Question:
Black and White (Monotone) on digital camera recorded in raw is color in image manipulation software! Why?
Iamverybroken
2008-01-04 09:50:14 UTC
I've change my camera to Monotone mode to record a picture. However, once I've done that the shot on camera display is Monotone (Black and White). The image is recorded in raw format and when I transfer it to computer and opening in the image manipulation software it still shows as color image. Is that intentional? Was the image just recorded with specific information and needs to be converted to grayscale after? Thank you
Three answers:
OMG, I ♥ PONIES!!1
2008-01-04 13:30:37 UTC
When you shoot in RAW you get whet the sensor sees. Gimmicky adjustments such as the black & white filter (and the ever popular sepia filter), and even a few serious adjustments such as the custom white balance are only saved to jpg files.

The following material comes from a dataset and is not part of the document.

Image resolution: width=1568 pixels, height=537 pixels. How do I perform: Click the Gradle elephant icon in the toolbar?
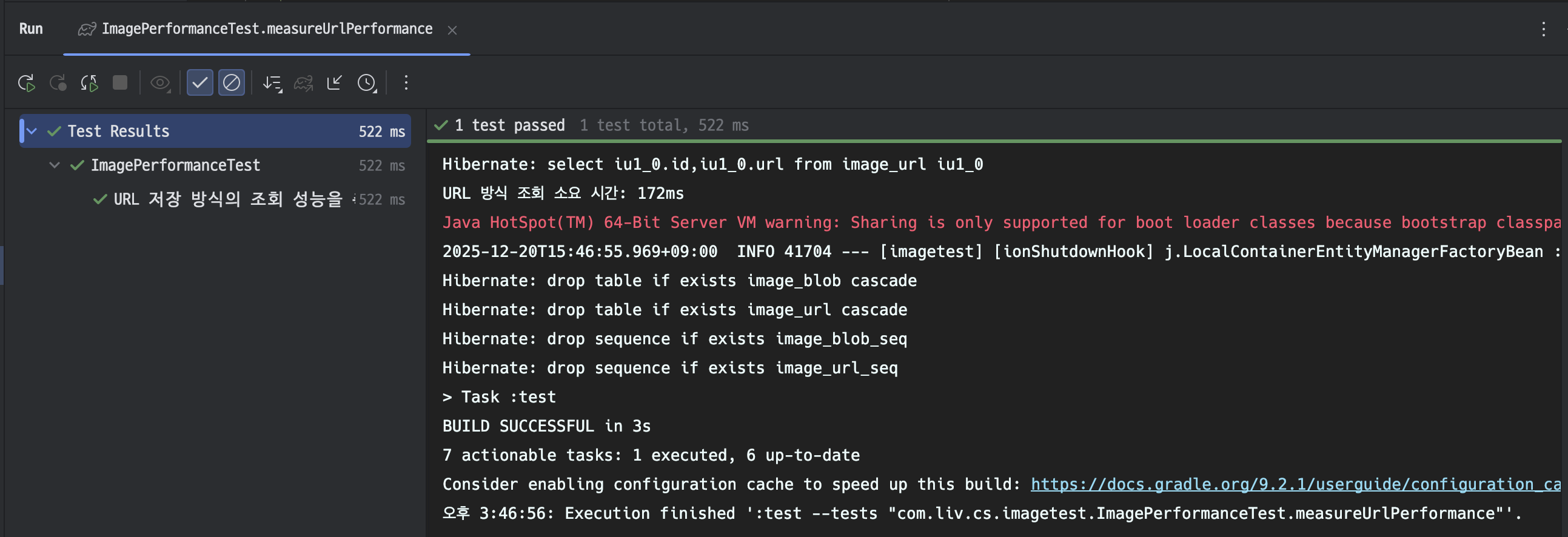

You could consider this a weaknes of the camera, but keep in mind that any in-camera conversion to black and white pales in comparison to what you can achieve in PhotoShop - much faster processing, vastly more refined software. If you are serious enough to be working with RAW files in the first place, look up some black and white work flows for the image editor of your choice.

As an example of what you can achieve when you have a color file to begin with - you can tweak the rgb levels before converting to b&w for beter contrast. You can make your b&w pictures look a million diferent ways... the plug-in that I use with PhotoShop even offers a dozen automated b&w styles. With the b&w setting on your camera, you get just one way.
honorunit
2008-01-04 10:03:24 UTC
Yes that is intentional. The whole point of RAW image capture is to retain all of the original image data at time of capture. If you want to shoot in black and white but don't want to convert it yourself then shoot in JPEG or RAW+JPEG. The JPEG will be black and white like you want. Again, RAW will retain all of the original color data.
dodol
2008-01-04 09:55:34 UTC
Hmm. It shouldn't act anything like that. Probably your software didn't read the RAW files correctly. But it is better to shoot in color and then convert the picture to B&W in your PC anyway.